Pray that Libyan Christians will be bold, says Arab ministry

The ministry says prayer is the best way Christians in the UK can support the church there, which is heavily restricted and exists largely underground.

AWM is asking Christians to pray that in the midst of the chaos “God would bring down the proud and raise the humble, and see his will done in Libya as it is done in heaven”.

“In Revelation, we read that there will be people from every tribe before the throne in eternity, praising God. We can learn the names of the tribes in Libya and claim members of each of them for Christ," the ministry said.

“And the response of the church in Acts 5 to threats and danger was not a prayer for safety, but for boldness.

“In the last month, we have seen evidence of boldness among Tunisian and Egyptian Christians.

“We should pray similarly for those in Libya.”

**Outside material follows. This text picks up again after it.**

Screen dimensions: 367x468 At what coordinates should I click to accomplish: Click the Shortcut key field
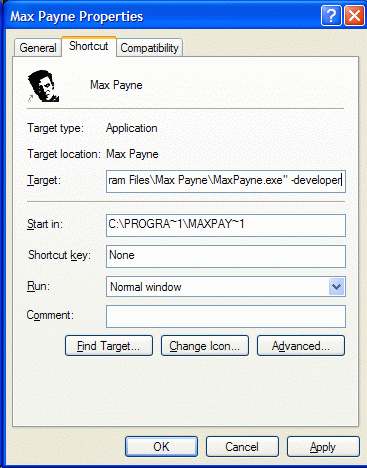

AWM said it hoped that whatever shape the political system took after the revolution, Christians would be free to learn more about the Christian faith, and free to worship and witness.

“We do not know what will come from these uprisings but we are concerned that the Good News of Jesus Christ is proclaimed, whether the societies are freer in the end or not.”

It added: “Boldness is required to take advantage of such times.”

Hundreds of people are reported to have been killed since protests erupted last week.

According to media reports, tanks have been deployed in the suburbs of capital city Tripoli by forces loyal to the country’s embattled leader, Col Muammar Gaddafi.

US President Barack Obama and British Prime Minister David Cameron have both condemned attempts to crush the revolt by force.

AWM said it was “grieved” by reports of violence against demonstrators.

“We pray for restraint and that God would minister to and through his people,” it said.

Rescued Britons have described scenes of desperation and chaos at Tripoli airport where thousands of people are trying to return to their own countries.

David Cameron was forced to apologise for delays in the rescue of Britons stranded in Libya. Around 150 BP workers were brought back to the UK this morning on a flight chartered by the oil giant but an estimated 550 Britons remain trapped in the country.